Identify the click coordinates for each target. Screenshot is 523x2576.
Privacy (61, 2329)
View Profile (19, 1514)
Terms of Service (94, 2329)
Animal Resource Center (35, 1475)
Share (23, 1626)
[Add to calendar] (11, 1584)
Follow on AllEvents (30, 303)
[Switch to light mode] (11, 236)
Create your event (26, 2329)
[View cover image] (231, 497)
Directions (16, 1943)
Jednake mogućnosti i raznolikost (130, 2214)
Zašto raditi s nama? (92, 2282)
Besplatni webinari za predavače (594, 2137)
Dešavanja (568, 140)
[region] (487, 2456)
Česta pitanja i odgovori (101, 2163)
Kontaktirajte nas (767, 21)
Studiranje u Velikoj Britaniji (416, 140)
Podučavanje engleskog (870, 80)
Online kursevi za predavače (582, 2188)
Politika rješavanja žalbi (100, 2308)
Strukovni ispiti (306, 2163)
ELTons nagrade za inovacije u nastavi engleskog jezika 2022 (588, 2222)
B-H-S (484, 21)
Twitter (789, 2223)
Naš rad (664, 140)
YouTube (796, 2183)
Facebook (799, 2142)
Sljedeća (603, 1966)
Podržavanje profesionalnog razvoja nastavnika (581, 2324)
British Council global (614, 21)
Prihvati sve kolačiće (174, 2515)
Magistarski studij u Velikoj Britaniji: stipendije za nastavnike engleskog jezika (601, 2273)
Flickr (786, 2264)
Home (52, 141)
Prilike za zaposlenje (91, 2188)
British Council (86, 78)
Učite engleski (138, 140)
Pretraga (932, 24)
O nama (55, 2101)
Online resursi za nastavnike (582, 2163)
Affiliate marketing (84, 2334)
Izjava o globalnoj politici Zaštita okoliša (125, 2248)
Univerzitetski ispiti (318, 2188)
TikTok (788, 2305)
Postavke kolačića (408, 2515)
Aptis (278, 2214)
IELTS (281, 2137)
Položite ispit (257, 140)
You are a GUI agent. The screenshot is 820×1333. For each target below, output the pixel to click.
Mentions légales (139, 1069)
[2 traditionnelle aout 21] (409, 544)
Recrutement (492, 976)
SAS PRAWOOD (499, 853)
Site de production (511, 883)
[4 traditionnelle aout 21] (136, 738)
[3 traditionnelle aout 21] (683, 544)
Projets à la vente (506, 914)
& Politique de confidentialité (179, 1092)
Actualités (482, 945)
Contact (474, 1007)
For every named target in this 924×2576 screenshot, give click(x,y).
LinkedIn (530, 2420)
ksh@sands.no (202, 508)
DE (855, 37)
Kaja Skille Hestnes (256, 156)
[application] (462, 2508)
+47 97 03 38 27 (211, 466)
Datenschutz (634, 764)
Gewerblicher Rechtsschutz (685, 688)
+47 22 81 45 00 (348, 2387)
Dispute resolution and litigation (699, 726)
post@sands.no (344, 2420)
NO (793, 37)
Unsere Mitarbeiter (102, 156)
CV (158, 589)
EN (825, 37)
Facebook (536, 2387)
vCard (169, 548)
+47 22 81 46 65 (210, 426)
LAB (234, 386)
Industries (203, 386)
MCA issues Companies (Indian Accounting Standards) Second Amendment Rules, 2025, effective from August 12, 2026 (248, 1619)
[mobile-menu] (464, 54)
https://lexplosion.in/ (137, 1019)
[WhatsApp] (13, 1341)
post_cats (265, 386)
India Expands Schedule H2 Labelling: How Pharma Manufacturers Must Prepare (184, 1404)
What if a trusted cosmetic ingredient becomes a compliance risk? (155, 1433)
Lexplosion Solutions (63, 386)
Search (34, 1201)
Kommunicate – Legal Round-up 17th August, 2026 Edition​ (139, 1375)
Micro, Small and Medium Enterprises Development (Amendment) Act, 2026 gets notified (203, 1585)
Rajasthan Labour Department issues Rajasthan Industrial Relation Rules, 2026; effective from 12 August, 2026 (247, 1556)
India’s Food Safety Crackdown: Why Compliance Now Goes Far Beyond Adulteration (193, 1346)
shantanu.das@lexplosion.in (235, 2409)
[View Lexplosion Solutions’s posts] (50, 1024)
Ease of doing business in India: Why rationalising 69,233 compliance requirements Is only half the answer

= Problem description =
Transcribe verbatim. Cover the lines from the first line of the entries above to the line containing "Podučavanje engleskog (870, 80)", inclusive.

= Task answer =
Identify the click coordinates for each target. Screenshot is 523x2576.
Privacy (61, 2329)
View Profile (19, 1514)
Terms of Service (94, 2329)
Animal Resource Center (35, 1475)
Share (23, 1626)
[Add to calendar] (11, 1584)
Follow on AllEvents (30, 303)
[Switch to light mode] (11, 236)
Create your event (26, 2329)
[View cover image] (231, 497)
Directions (16, 1943)
Jednake mogućnosti i raznolikost (130, 2214)
Zašto raditi s nama? (92, 2282)
Besplatni webinari za predavače (594, 2137)
Dešavanja (568, 140)
[region] (487, 2456)
Česta pitanja i odgovori (101, 2163)
Kontaktirajte nas (767, 21)
Studiranje u Velikoj Britaniji (416, 140)
Podučavanje engleskog (870, 80)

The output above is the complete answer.